I blinked and glanced at my Rolex.
It was five thirty.
“You came here three hours early to tell me to get ready?” I laughed. “I’m not a chick.”
“You’re worse than a fucking chick,” Hal snarled. “Go have a sauna and a shower. Get that shit out of your system and don’t touch any more if you have it kicking around in here. I’m serious, Jude.
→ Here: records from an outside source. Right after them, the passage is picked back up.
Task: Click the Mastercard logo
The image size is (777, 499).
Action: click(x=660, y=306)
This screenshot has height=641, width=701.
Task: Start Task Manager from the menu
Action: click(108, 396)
Between you and that goddamned drummer, I’m at my wits’ end with you.”
“I’m not as bad as Trevor,” I muttered, casting my eyes downward.
Hal scoffed.
“Once upon a time, Trevor said that about another bandmate. Guess where Louis is now?”
I didn’t have to guess.
“When we’re finished the tour at the end of the month, Trev is going to Aton in San Diego to dry out,” Hal warned me. “Don’t make me make a double reservation.”
I didn’t reply as Hal turned to leave.
“I know you think you’re infallible,” he added, staring at me with cold eyes. “But even the public had its limits, Jude. Manwhoring and coking are frowned upon now. This isn’t the nineties.”
He was gone before I could even come up with a snappy reply but he had given me some food for thought.
Besides the money and fame, had I really changed all that much since Oakland? I liked to think I had but staring around the shambles of my hotel suite, I wondered if that was true.
I reached for a half-drunk beer on the coffee table and took a sip, grimacing as the warm liquid touched my lips.
Oddly, a picture of Geneva popped into my mind, clearly, as if she was standing in front of me, shaking her head.